TUESDAY, July 6, 2021 (HealthDay News) -- Face mask and social-distancing laws will be lifted in Britain later this month and British citizens will have to "learn to live with the virus," Prime Minister Boris Johnson said Monday.
The lifting of government controls is set to start on July 19, but a final decision will come on July 12, Johnson said. The government will also stop telling people to work from home if they can, the Associated Press reported.
"I want to stress from the outset that this pandemic is far from over," he said, predicting that cases could hit 50,000 a day by July 19, the AP reported. "We must reconcile ourselves, sadly, to more deaths from COVID." But, "if we can't reopen our society in the next few weeks, when we will be helped by the arrival of summer and by the school holidays, then we must ask ourselves 'when will we be able to return to normal?'" he said.

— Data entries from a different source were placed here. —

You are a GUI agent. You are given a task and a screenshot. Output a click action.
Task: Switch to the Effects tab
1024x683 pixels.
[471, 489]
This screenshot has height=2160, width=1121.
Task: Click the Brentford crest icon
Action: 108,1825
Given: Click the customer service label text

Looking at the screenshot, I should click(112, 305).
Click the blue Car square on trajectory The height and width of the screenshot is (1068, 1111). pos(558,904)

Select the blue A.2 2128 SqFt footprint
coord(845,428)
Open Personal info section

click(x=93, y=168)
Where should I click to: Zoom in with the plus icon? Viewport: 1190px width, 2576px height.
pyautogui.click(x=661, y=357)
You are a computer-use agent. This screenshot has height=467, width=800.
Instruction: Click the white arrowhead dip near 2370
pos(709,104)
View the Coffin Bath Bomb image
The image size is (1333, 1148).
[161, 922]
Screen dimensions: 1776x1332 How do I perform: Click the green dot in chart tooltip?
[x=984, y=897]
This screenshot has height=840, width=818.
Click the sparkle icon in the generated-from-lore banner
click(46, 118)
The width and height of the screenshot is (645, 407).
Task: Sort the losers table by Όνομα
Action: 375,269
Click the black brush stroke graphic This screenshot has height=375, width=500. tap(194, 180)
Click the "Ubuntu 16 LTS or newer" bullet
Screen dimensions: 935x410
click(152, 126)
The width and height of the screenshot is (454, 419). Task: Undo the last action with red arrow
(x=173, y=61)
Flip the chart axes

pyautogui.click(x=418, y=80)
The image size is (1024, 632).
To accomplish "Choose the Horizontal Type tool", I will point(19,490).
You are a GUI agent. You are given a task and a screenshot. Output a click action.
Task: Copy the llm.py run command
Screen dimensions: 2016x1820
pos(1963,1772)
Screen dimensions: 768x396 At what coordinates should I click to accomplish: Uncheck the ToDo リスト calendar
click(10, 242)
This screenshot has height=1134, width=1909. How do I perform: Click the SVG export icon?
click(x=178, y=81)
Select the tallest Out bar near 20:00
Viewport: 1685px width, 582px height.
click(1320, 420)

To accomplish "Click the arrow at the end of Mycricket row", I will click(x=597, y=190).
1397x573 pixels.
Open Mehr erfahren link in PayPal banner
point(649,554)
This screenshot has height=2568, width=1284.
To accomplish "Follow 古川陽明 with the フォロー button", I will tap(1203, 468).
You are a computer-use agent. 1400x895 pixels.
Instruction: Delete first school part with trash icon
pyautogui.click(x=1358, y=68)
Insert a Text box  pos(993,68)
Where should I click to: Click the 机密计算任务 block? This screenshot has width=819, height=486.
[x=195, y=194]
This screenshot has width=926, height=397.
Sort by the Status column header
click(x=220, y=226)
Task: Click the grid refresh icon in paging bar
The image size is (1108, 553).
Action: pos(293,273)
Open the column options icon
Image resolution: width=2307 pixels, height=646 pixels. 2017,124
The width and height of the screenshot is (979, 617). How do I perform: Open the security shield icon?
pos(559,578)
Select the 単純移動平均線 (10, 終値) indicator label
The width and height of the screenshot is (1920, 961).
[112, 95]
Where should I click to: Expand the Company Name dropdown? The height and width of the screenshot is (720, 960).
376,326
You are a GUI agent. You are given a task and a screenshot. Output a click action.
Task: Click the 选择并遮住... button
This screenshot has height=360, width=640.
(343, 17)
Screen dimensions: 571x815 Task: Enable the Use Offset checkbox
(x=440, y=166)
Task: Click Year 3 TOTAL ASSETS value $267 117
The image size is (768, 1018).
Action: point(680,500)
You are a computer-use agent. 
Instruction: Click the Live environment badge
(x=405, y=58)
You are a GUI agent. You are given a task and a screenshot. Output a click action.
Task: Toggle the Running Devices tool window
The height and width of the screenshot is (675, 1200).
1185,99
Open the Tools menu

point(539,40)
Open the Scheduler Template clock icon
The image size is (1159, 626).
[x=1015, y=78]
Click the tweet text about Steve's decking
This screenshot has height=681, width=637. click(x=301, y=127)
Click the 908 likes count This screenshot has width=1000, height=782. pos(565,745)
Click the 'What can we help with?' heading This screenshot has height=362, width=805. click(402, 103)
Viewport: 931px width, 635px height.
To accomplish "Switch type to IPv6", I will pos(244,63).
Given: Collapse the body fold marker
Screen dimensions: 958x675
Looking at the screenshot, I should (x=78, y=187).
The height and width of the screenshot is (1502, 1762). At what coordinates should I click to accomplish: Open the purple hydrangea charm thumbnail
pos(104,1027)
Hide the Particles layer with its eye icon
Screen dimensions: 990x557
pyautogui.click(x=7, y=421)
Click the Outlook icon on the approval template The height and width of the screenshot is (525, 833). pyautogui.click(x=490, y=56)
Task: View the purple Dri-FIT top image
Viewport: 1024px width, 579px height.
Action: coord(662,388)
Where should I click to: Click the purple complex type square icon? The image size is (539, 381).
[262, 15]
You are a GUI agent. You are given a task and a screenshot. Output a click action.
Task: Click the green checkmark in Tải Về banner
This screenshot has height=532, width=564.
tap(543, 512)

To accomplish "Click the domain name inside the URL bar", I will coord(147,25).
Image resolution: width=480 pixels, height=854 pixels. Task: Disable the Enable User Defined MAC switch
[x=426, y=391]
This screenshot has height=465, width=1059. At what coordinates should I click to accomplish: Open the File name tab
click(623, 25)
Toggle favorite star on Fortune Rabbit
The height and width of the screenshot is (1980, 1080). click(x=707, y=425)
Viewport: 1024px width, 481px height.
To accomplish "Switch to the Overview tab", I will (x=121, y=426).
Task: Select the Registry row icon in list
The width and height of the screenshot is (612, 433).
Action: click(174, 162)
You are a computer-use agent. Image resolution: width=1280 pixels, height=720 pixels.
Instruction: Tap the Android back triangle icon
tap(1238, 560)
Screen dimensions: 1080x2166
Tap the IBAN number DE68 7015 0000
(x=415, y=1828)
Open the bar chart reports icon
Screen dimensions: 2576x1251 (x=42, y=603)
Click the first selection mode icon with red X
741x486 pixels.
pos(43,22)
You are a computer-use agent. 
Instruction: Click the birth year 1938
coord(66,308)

Confirmed COVID-19 cases in Britain have increased from about 2,000 a day earlier this year to 25,000 a day in the past week, thanks largely to the emergence of the Delta variant that first surfaced in India this past spring, the AP reported. But the number of deaths has stayed stable, at fewer than 20 a day.
Public health officials say the British vaccination program has weakened the link between infections and deaths. So far, 86 percent of U.K. adults have received at least one vaccine dose and 64 percent are fully vaccinated. The government aims to give everyone older than 18 years both shots by mid-September, the AP reported.